What chance do you think this resolution has of passing the U.N.? Many people believe such a resolution is beyond reach. I personally don't. Why? Because there is already U.N. jurisprudence in our favor. In 1994, Mr. Toonen, a citizen of Tasmania, who had been condemned for same-sex relationships, won his case in what was then the U.N. Commission on Human Rights--it said his arrest was a breach of the Universal Declaration of Human Rights and of the right of privacy. So we just ask the U.N. to extend this jurisprudence to other countries--75 in the world!--where same-sex relationships are still forbidden. There's recent evidence that this is not as utopian a project as it might seem at first glance: In October this year, the U.N. Working Group on Arbitrary Detention declared that the imprisonment in Cameroon of 11 men who'd been caught in a raid on a gay bar on charges of homosexuality was "an arbitrary deprivation of liberty" that violates the International Covenant on Civil and Political Rights. That's encouraging.

How will you and IDAHO work for its passage? The campaign for the U.N. resolution will have two main components. An external media campaign to raise awareness within public opinion and governments will begin with the November 17 unveiling of a petition--for which VIP signatures are now being gathered--on IDAHO's Web site, www.idahomophobia.org. Also, a host of international and country organizations have already signed on as cosponsors of the campaign for the resolution, like the International Lesbian and Gay Association and France's Ligue des Droits de l'Homme. The second battle has to be waged within the new U.N. Council on Human Rights. We have to lobby the states that are members and ask them to support the resolution or at least not to vote against it. We are talking with the government of South Africa, which is a member of the council to sponsor the resolution. South Africa was the first country in the world to include the principle of nondiscrimination against gays and lesbians in its constitution--and their sponsorship would show that LGBT rights are not just a "Western issue."

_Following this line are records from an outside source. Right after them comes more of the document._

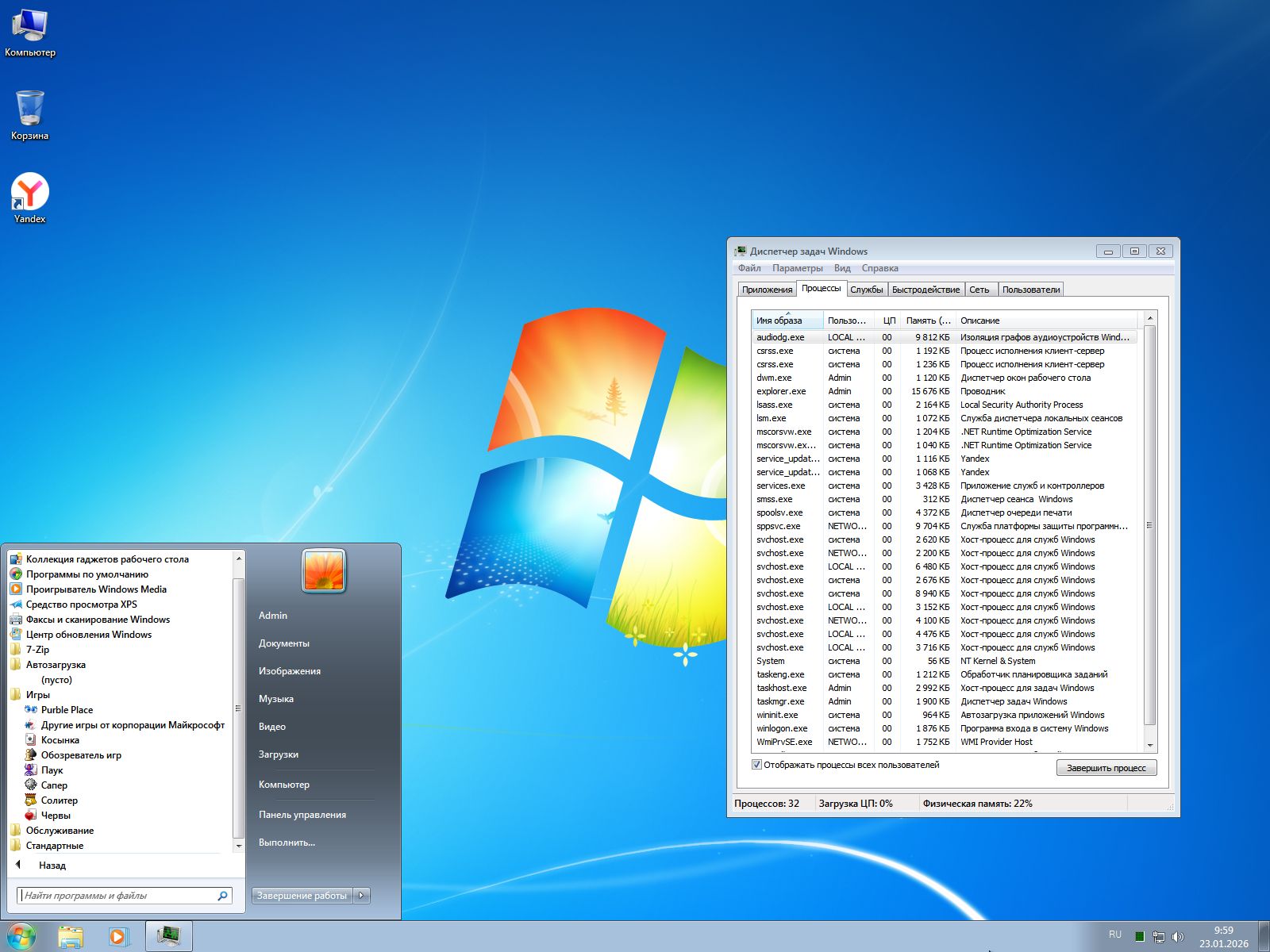Open Explorer folder icon on taskbar
Screen dimensions: 1270x952
click(71, 936)
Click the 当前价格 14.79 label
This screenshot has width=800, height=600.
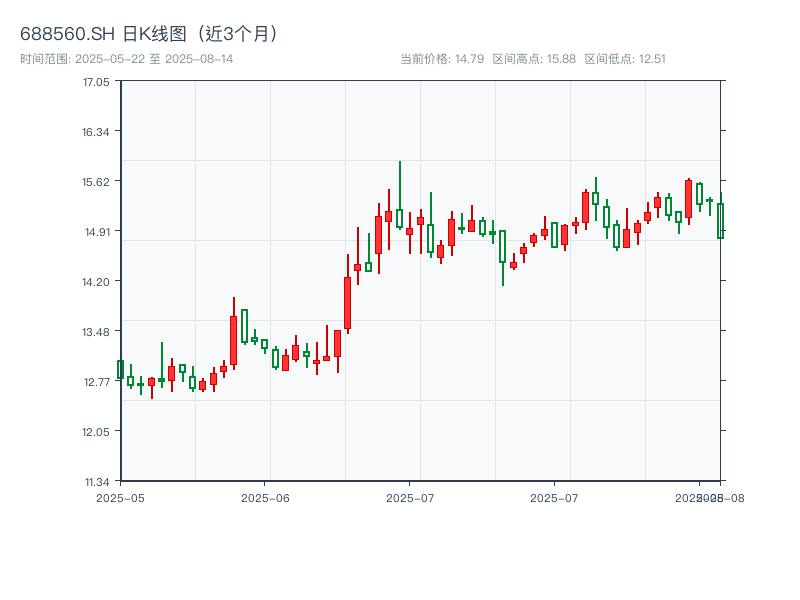pos(442,59)
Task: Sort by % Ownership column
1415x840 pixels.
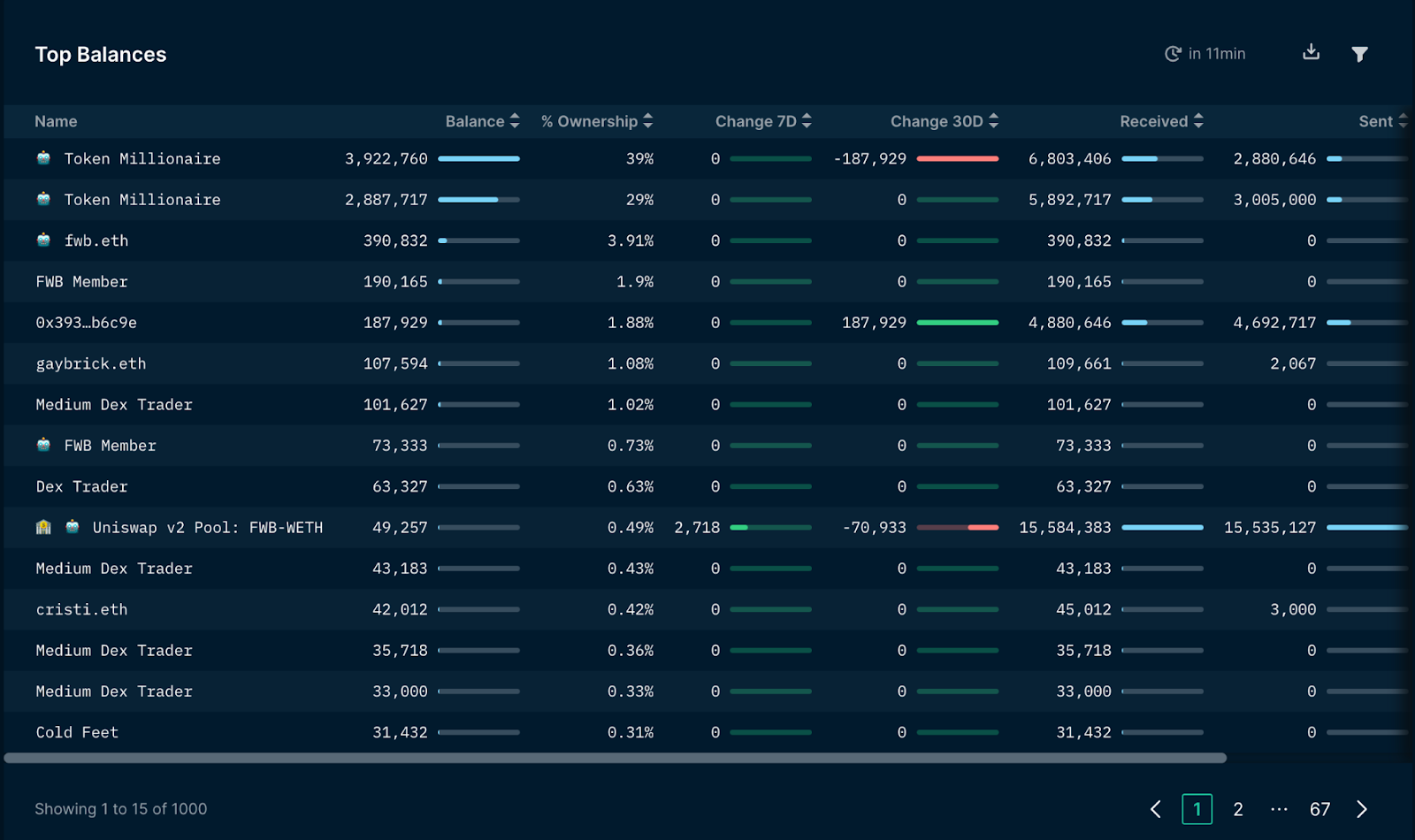Action: tap(597, 121)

What exactly does the resolution say?

The text I wrote asks for a universal decriminalization of homosexuality. It is very clear, easy, and simple, and based solely on the articles of the U.N.'s Universal Declaration of Human Rights that were used to justify the decision in the Toonen case. I did not want to write a philosophical text on the issue, because an argument that may be relevant in one country will certainly be irrelevant in another one. We need a common language to support human rights. What could be more relevant and more international than the Universal Declaration of Human Rights itself?

Why did you choose this moment to launch this campaign? The Toonen case was ruled on 12 years ago, so I thought it was high time that LGBT organizations decided to take advantage of it at the U.N. To be honest, I fail to see any issue that could be more important than this one for LGBT organizations. On May 17, 1990, the World Health Organization decided that homosexuality could no longer be regarded as a disease, which is why I chose that date for the International Day Against Homophobia. The first IDAHO was only celebrated in 2005, so we really couldn't do anything before that--but now our organization has spread to more than 50 countries and been endorsed by the European Parliament, so I think we are ready to go farther. Look, gays and lesbians around the world cannot wait any longer for their love to cease being made a crime. Many are in jail, or at risk of being jailed. Some are being killed. This has to stop now.